Nuovo capitolo nella battaglia legale attorno all’eredità di Diego Armando Maradona. Le sorelle dell’ex campione, Rita Mabel e Claudia Norma Maradona, sono state processate con l’accusa di presunta frode nella gestione del marchio commerciale legato al “Pibe de Oro”.
Secondo quanto riportano i principali media argentini, i giudici Ignacio Rodríguez Varela, Hernán López e Julio Marcelo Luciani hanno disposto il sequestro di circa due miliardi di pesos (oltre 1,15 milioni di euro) per ciascuna delle sorelle, oltre che per l’ex avvocato di Maradona, Matías Morla, e il suo assistente Maximiliano Pomargo.
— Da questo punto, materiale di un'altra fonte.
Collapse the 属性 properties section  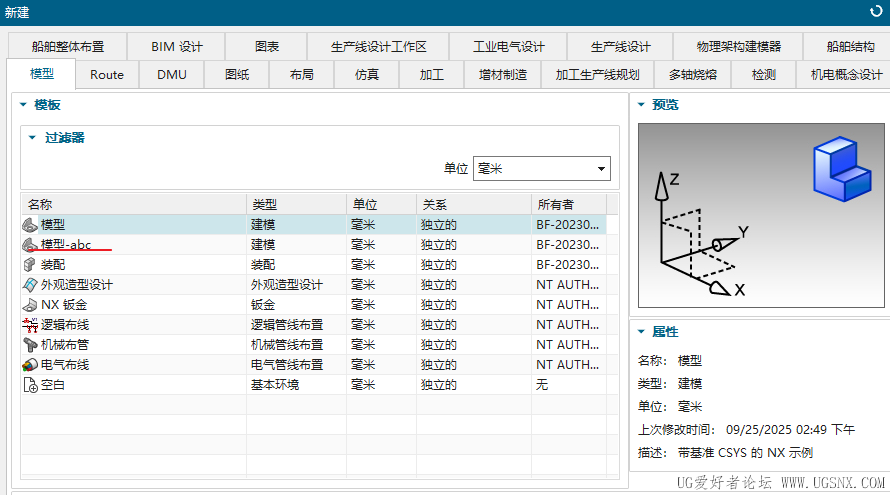[641, 332]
L’inchiesta è nata dalle denunce presentate da Dalma e Gianinna Maradona, figlie dell’ex fuoriclasse. Al centro della disputa ci sono i diritti commerciali, di immagine e di proprietà intellettuale legati al marchio “Diego Maradona”: dal merchandising sportivo ai profumi, fino al materiale audiovisivo.
Secondo il tribunale, le operazioni riconducibili alla società Sattvica S.A., controllata da Morla insieme alle sorelle del campione, avrebbero danneggiato gli eredi legittimi. La corte ha inoltre sottolineato che né Morla né le sorelle erano formalmente eredi del fuoriclasse argentino.